Die schnelle Veränderung

[353] Es war bereits im Herbst, als mich ein heitrer Morgen,

Nachdem der Schatten Heer sich Westenwärts verborgen,

An meines Zimmers Fenster trieb;

Ich öffnet' es mit meiner rechten Hand,

Und meine lincke rieb

Mein noch halb schläfrig Aug', allein

Wie bald vertrieb der helle Schein,

Der Wasser, Luft und Erde füllte,

Des Schlummers Rest, der meinen Blick verhüllte!
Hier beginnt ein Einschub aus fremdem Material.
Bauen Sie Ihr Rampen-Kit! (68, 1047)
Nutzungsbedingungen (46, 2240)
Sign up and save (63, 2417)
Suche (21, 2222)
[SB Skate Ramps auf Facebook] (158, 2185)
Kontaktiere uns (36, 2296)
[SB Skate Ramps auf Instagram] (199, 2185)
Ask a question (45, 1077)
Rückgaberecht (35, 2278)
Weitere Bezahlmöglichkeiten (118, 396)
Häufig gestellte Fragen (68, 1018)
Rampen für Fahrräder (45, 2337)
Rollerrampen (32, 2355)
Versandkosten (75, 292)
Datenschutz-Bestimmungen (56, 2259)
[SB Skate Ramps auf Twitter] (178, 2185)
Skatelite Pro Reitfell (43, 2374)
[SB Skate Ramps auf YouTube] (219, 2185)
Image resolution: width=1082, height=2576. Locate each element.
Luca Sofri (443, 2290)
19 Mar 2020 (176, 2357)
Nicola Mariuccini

Es hatte, nebst dem Thau, ein starcker Nebel-Duft

Aus der dadurch verklärten Luft

Sich auf die Erd' herab gesencket,

Und nicht nur Kräuter, Stauden, Gras,

Nein auch der Bäume Haupt, geträncket.

Fast alle Blätter waren naß,

Und gläntzten, durch den Sonnen-Schein,

In solcher Wunder-schönen Pracht,

Daß alles, was man sah, in heitrer Wonne lacht'.

Ihr Schimmer war fast allgemein.

Nie hab' ich auf der Welt solch einen Glantz verspüret,

Und niemahls ist mein Geist empfindlicher gerühret.


Es schien itzt die Natur der Bäume grünen Kräntzen,

Damit sie noch viel schöner gläntzen,

Und unser Aug' ergetzen möchten,

Viel bunte Bluhmen einzuflechten.

Auf vielen Blättern prangt' ein Grün mit gelb gemengt![354]

Viel' andre waren gelb mit grün und roth besprengt;

Verschied'ne Bäume stunden gantz

Im gelben theils, und theils im rothen Glantz:

Von denen wiederum verschied'ne durch den Schatten,

Verschied'ne durch das Licht, vertiefet und erhöht,

In bunter Harmonie ein herrlichs Ansehn hatten.

Ein jeder Baum schien lauter Diamanten

Auf jedem Blatt' hervor zu bringen,

Und regte sich die Luft; so schien es, daß Brilljanten

Voll Schimmer, Gluht und Glantz an allen Blättern hingen,

Indem ihr gelb und roth, wodurch der Herbst sie schmückte,

Sich in die glatten Tropfen drückte,

Die denn, da sie den bunten Eindruck fühlten,

Noch desto lieblicher und schöner spielten.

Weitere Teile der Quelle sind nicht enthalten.